Collected data:
+++

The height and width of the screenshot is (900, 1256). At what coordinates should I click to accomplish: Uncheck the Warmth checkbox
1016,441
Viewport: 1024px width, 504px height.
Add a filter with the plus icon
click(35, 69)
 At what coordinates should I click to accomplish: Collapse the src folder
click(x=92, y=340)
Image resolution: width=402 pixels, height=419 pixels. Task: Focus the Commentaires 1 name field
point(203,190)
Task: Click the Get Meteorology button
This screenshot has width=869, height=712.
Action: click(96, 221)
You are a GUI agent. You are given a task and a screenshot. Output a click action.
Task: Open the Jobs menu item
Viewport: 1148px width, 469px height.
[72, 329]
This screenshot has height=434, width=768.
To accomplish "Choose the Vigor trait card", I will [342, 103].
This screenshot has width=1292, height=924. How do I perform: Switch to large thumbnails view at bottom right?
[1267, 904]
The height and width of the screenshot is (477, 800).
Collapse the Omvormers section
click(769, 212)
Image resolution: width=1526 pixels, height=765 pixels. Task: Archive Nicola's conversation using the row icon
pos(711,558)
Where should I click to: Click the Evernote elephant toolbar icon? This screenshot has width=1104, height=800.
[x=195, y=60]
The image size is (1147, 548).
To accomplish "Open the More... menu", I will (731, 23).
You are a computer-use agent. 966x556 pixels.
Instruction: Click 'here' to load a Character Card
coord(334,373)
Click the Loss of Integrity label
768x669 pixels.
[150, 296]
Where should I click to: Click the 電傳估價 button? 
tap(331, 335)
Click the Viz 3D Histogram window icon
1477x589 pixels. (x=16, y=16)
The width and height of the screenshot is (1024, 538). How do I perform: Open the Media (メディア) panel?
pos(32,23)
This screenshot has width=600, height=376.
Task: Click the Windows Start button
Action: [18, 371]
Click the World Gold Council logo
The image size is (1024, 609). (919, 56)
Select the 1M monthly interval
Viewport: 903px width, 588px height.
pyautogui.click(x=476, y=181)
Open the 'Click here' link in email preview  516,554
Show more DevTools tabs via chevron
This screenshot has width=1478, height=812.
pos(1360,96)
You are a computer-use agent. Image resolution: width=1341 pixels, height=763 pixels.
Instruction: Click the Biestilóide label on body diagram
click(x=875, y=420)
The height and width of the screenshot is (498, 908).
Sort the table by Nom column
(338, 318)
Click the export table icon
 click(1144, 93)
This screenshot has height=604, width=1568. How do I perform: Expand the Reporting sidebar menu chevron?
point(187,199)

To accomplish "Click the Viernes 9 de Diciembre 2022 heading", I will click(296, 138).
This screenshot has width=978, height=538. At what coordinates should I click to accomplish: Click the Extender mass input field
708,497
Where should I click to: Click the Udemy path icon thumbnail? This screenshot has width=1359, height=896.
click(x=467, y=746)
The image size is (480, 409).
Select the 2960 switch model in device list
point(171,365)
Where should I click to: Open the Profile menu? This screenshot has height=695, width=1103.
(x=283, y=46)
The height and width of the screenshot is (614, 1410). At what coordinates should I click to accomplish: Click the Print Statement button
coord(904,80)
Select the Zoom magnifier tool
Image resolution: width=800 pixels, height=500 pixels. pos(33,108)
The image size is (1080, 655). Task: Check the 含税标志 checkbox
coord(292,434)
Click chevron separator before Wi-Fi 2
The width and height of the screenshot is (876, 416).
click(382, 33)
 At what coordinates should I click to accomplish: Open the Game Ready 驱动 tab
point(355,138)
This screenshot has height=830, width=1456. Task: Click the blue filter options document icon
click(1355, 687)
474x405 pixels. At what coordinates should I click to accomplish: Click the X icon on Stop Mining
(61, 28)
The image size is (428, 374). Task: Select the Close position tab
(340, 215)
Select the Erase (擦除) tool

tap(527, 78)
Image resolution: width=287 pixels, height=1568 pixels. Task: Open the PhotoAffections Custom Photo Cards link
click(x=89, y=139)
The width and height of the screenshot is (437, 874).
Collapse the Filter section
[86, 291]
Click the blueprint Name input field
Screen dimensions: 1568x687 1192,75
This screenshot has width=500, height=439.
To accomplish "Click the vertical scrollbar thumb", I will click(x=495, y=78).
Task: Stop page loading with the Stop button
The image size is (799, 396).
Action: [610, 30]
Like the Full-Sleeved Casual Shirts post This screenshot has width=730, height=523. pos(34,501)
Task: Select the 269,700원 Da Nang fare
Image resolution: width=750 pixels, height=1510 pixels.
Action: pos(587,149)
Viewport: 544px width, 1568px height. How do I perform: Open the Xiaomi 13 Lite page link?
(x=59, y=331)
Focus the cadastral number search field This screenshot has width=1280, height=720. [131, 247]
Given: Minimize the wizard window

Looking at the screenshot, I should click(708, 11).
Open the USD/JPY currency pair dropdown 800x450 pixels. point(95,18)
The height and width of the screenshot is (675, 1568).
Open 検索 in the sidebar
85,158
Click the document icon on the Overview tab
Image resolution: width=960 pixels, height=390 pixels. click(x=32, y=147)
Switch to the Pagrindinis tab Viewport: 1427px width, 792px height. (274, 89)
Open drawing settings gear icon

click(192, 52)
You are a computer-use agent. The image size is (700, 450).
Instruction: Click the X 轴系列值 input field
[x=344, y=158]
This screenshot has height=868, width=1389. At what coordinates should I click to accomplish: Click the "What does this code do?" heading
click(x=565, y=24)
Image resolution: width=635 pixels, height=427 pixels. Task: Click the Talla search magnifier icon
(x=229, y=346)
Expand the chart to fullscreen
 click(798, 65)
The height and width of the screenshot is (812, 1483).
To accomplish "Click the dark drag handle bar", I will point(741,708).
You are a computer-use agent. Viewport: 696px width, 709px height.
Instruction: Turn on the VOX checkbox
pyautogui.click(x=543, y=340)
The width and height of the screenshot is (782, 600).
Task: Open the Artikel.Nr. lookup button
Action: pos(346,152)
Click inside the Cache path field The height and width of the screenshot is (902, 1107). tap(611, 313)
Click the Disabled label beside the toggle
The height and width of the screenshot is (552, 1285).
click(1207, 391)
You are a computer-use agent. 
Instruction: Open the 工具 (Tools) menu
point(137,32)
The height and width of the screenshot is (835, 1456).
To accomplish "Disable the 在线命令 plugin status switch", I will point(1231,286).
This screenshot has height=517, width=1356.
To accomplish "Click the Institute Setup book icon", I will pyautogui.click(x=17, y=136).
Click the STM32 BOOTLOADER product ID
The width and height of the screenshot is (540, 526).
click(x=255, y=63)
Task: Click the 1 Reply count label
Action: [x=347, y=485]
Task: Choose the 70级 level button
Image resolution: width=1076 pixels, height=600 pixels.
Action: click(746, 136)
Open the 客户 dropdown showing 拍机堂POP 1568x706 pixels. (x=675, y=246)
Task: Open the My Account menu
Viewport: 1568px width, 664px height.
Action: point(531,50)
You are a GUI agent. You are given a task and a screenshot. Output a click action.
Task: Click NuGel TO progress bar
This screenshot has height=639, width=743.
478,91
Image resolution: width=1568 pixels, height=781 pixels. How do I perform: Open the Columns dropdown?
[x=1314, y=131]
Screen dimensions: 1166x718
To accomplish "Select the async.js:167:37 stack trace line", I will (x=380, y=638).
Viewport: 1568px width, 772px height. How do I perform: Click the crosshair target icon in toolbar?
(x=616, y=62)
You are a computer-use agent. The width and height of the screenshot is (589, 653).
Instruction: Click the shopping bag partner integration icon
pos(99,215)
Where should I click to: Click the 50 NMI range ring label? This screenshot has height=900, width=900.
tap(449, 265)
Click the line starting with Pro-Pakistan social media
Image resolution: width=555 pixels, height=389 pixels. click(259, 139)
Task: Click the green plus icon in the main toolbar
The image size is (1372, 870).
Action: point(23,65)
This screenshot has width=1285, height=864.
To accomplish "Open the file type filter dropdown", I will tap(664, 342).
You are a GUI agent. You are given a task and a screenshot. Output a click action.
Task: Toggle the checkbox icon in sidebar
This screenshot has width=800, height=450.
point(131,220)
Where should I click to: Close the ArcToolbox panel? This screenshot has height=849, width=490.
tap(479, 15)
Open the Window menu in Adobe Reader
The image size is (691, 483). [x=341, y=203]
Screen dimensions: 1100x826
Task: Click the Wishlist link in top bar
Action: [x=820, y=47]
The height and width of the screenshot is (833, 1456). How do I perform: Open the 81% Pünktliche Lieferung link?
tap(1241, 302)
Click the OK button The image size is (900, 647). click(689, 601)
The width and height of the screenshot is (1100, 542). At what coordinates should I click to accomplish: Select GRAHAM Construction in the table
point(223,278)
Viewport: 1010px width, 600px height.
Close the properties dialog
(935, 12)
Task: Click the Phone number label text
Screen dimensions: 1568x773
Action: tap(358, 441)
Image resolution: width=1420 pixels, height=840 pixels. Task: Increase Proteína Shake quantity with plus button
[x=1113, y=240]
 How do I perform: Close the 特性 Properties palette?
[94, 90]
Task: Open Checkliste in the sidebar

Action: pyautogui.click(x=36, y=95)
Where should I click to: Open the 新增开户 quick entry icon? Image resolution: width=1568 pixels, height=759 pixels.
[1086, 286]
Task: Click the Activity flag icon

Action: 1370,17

+++

Exercise requirements: In the records above, locate each line with the word "computer". Copy all such lines.

Finished exercise:
You are a computer-use agent. 966x556 pixels.
You are a computer-use agent. Image resolution: width=1341 pixels, height=763 pixels.
You are a computer-use agent. The image size is (700, 450).
You are a computer-use agent. Viewport: 696px width, 709px height.
You are a computer-use agent. 
You are a computer-use agent. The width and height of the screenshot is (589, 653).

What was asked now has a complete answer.